4. Auxiliary Variables: Identify auxiliary variables that may be associated with the missingness. These are observed variables that can help explain the missing data mechanism. Analyze the relationship between these auxiliary variables and the missingness to identify patterns. If the missingness depends on observed variables, it suggests a Missing at Random (MAR) mechanism.

5. Sensitivity Analysis: Perform sensitivity analysis by imputing missing values using different assumptions about the missing data mechanism (e.g., MCAR, MAR, or MNAR). Compare the results obtained from different imputation strategies and analyze if they lead to consistent conclusions or if the results differ substantially depending on the assumed mechanism.

6. Expert Knowledge: Consult domain experts or individuals with knowledge about the data collection process to gain insights into the potential patterns or reasons for missingness. They may provide valuable context and help identify any systematic patterns.

### Q9 : Suppose you are working on a medical diagnosis project and find that the majority of patients in the dataset do not have the condition of interest, while a small percentage do. What are some strategies you can use to evaluate the performance of your machine learning model on this imbalanced dataset?

#### Resampling Techniques: 
Consider using resampling techniques to address the class imbalance during training. These techniques include oversampling the minority class (e.g., SMOTE) or undersampling the majority class. By creating a more balanced training set, the model can better learn from the minority class instances.

#### Stratified Sampling and Cross-Validation: 
Ensure the evaluation process reflects the class imbalance by using stratified sampling and cross-validation techniques. These techniques maintain the class distribution in each fold or subset, allowing for a more reliable assessment of the model's performance.

### Q10 : When attempting to estimate customer satisfaction for a project, you discover that the dataset is unbalanced, with the bulk of customers reporting being satisfied. What methods can you employ to balance the dataset and down-sample the majority class?

#### Combination of Over-Sampling and Under-Sampling:
Instead of solely down-sampling the majority class, a combination of over-sampling the minority class (e.g., using SMOTE) and under-sampling the majority class can be employed to achieve a more balanced dataset.

#### Random Under-Sampling:
Randomly select a subset of the majority class instances to match the size of the minority class. This approach randomly removes instances from the majority class, resulting in a more balanced dataset.

### Q11 : You discover that the dataset is unbalanced with a low percentage of occurrences while working on a project that requires you to estimate the occurrence of a rare event. What methods can you employ to balance the dataset and up-sample the minority class?

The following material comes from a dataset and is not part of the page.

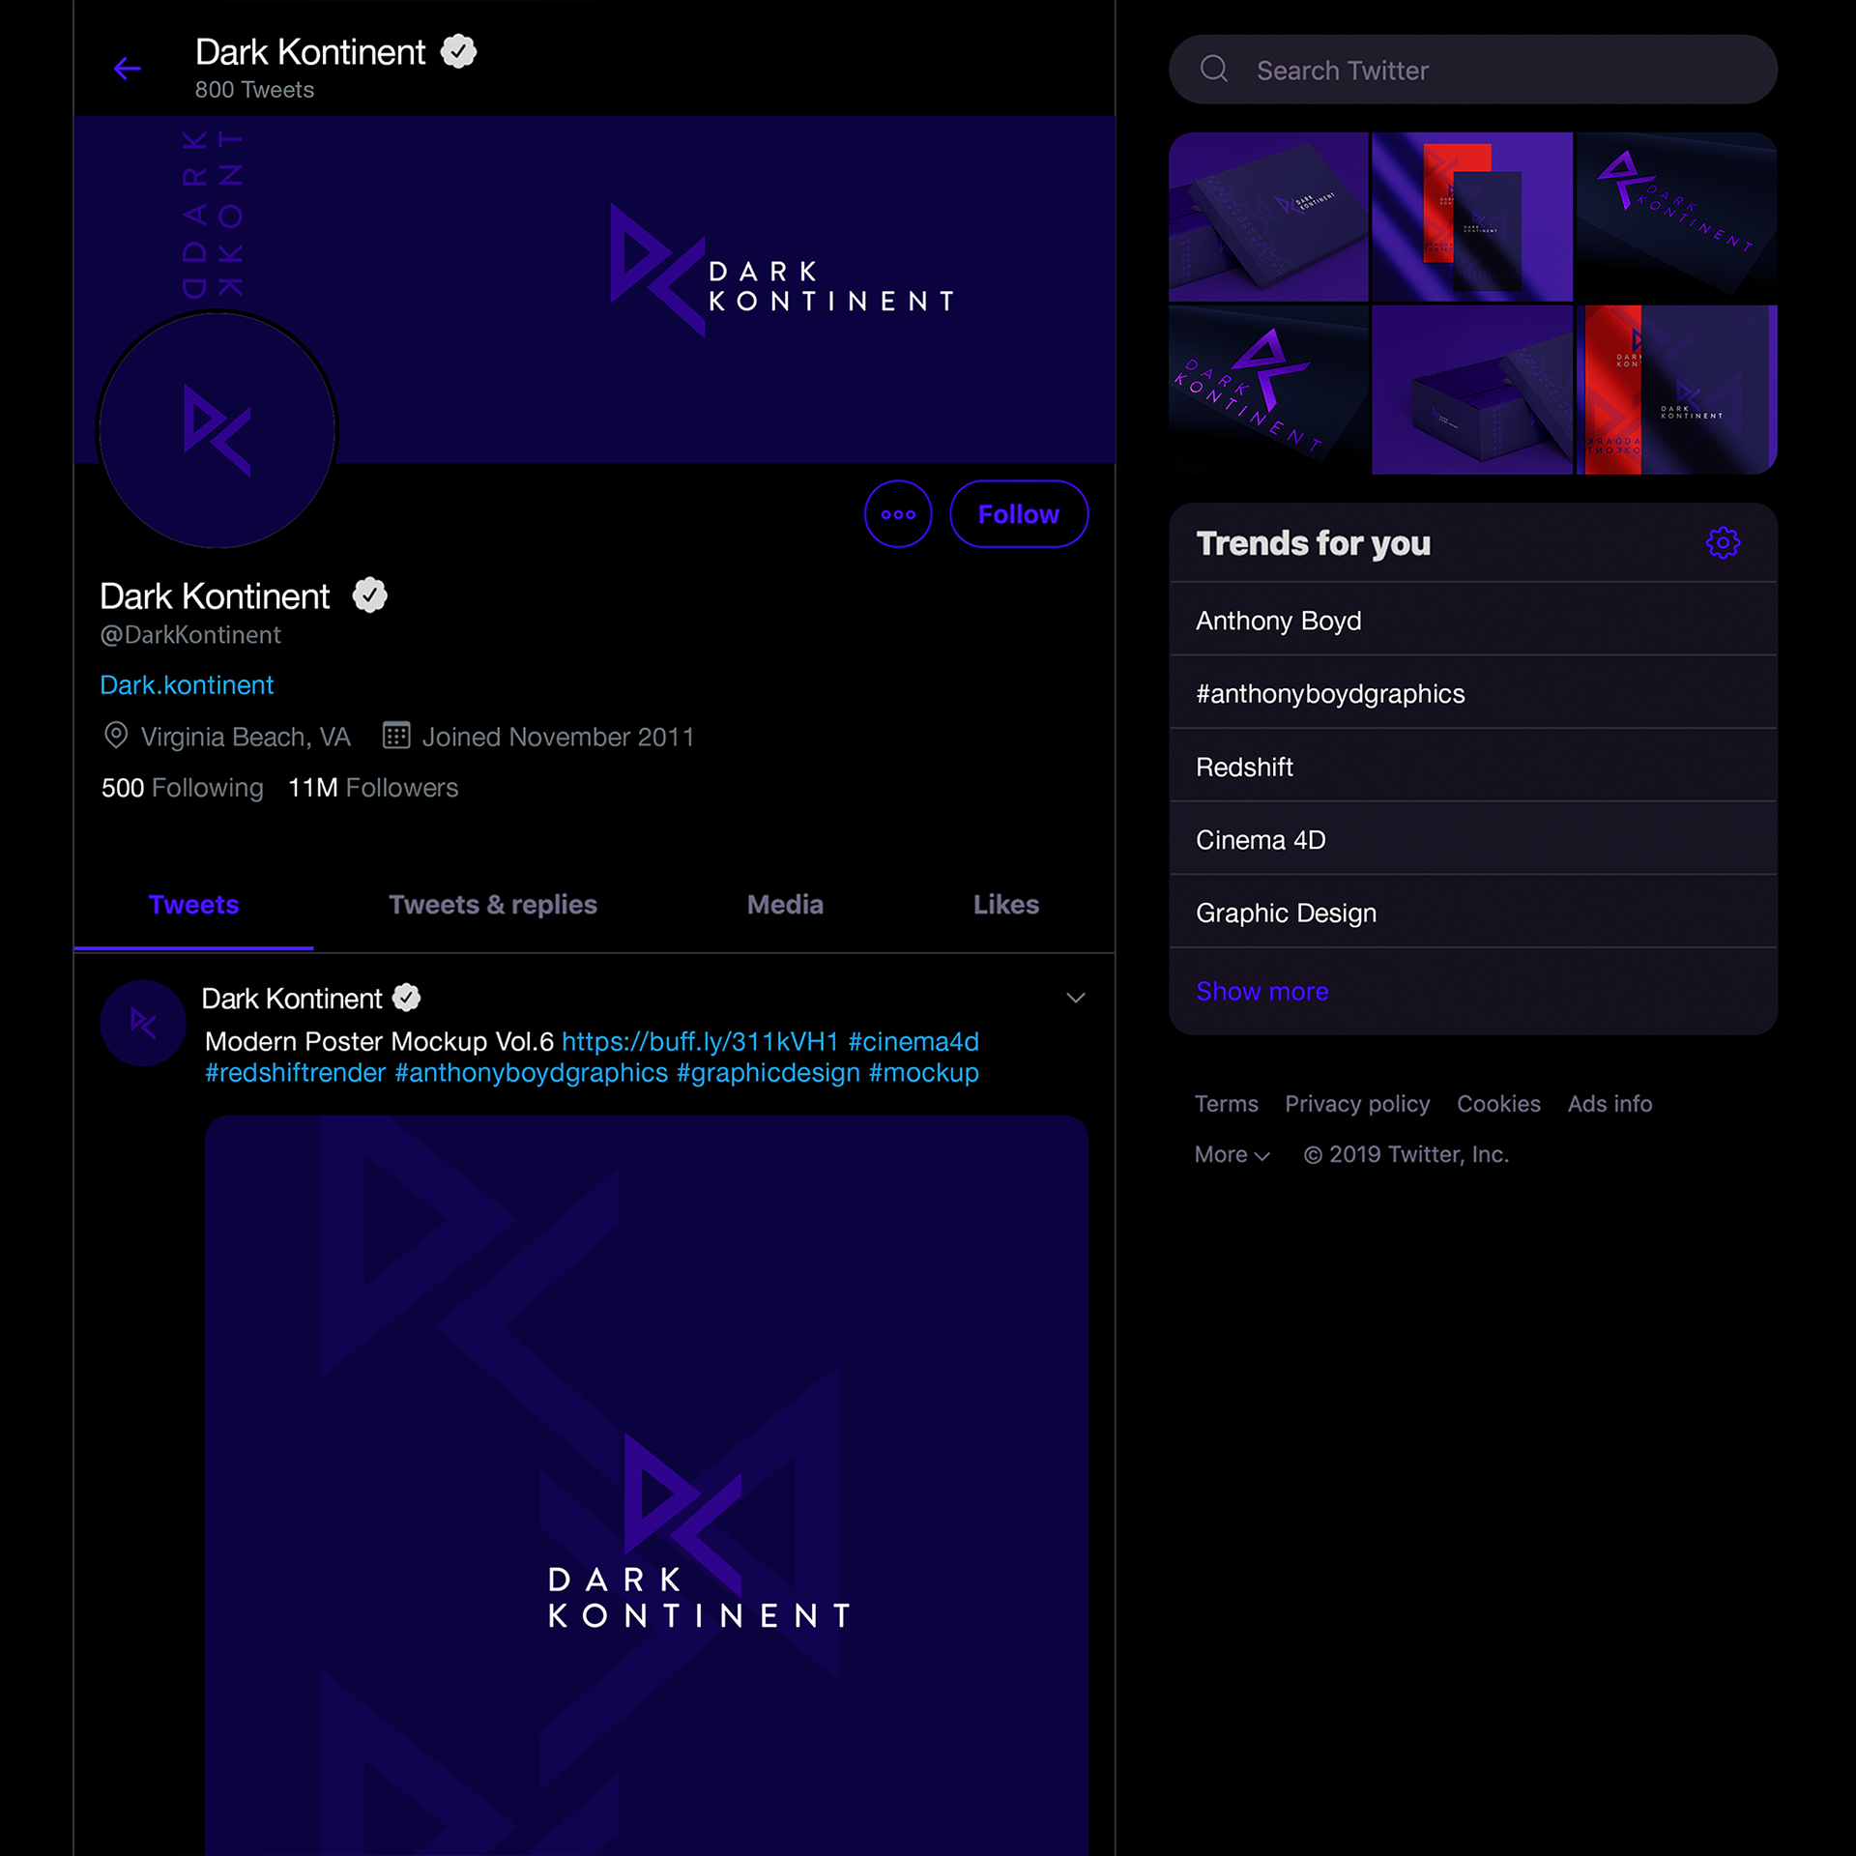
Task: Click the search magnifier icon
Action: 1214,70
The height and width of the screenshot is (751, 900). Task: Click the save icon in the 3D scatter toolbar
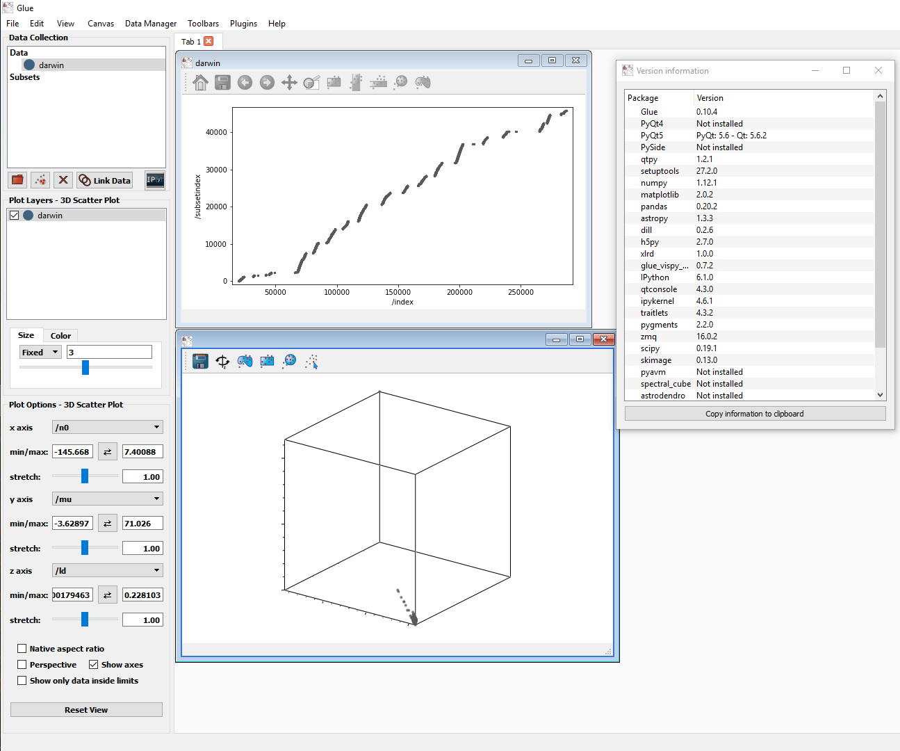pos(200,361)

#### Random Over-Sampling:
Randomly duplicate instances from the minority class to increase its representation. This approach randomly replicates existing minority class instances, which helps balance the class distribution.

#### SMOTE (Synthetic Minority Over-sampling Technique):
SMOTE creates synthetic samples by interpolating between minority class instances and their nearest neighbors. It generates new synthetic instances along the line segments connecting the minority class instances, effectively increasing the minority class representation.

#### ADASYN (Adaptive Synthetic Sampling):
ADASYN is an extension of SMOTE that aims to address the imbalance by focusing on the more challenging instances. It adjusts the weights of the minority class instances based on their difficulty in learning, generating more synthetic examples for the difficult instances.

#### SMOTE-ENN:
This is a combination of over-sampling (SMOTE) and under-sampling (ENN). SMOTE is first used to generate synthetic samples for the minority class, and then ENN is applied to remove any instances from both classes that are misclassified.